Texas agriculture commissioner pens essay praising slaveholder Confederate president during Black History Month
Texas Agriculture Commissioner Sid Miller took a tone-deaf approach to Black History Month by praising Jefferson Davis, a slaveholder and president of the Confederacy.
In a Facebook post on Saturday, Miller celebrated the anniversary of Davis being selected as the president of the Confederate States of America, which lost a war against the United States of America in an effort to protect the institution of slavery.
“On this day in 1861, Jefferson Davis, a former U.S. senator from Mississippi who served as U.S. secretary of war in the 1850s, receives word he has been selected president of the new Confederate States of America.
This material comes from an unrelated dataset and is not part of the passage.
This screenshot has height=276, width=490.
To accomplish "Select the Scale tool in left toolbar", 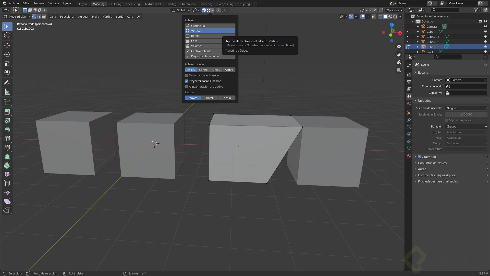I will point(7,63).
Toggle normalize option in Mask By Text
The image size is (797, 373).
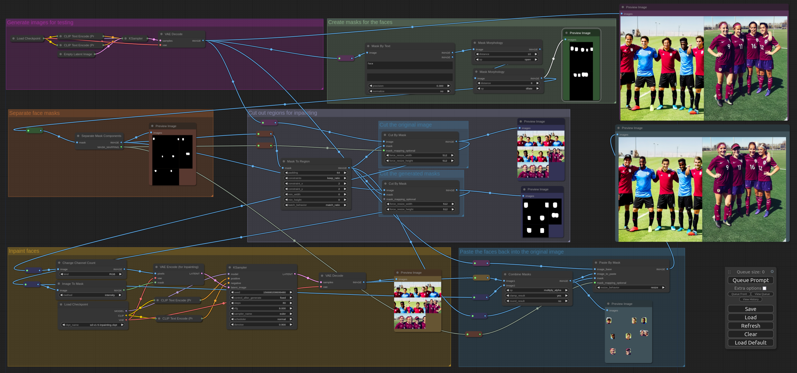(409, 91)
Delegates at the Confederacy’s constitutional convention in Montgomery, Alabama, chose him for the job,” Miller wrote. “Davis was at his plantation, Brierfield, pruning rose bushes with his wife Varina when a messenger arrived from nearby Vicksburg, Mississippi.”
“The presidency was not a position Davis wanted, but he accepted it out of a sense of duty to his new country,” he added.
According to Miller, the former Confederate president was “prescient in his concerns, and drew sharp criticism during the Civil War.”
“Davis remained president of the Confederacy until its government was dissolved on May 5, 1865. Less than a week later, he was captured by the Union and jailed for two years. He died at age 81 in New Orleans in 1889,” the post concluded.
Miller failed to note that the Confederacy was dissolved because it lost the war. And at no time did Miller mention that Jefferson was a slaveholder or the role of slavery in the Civil War.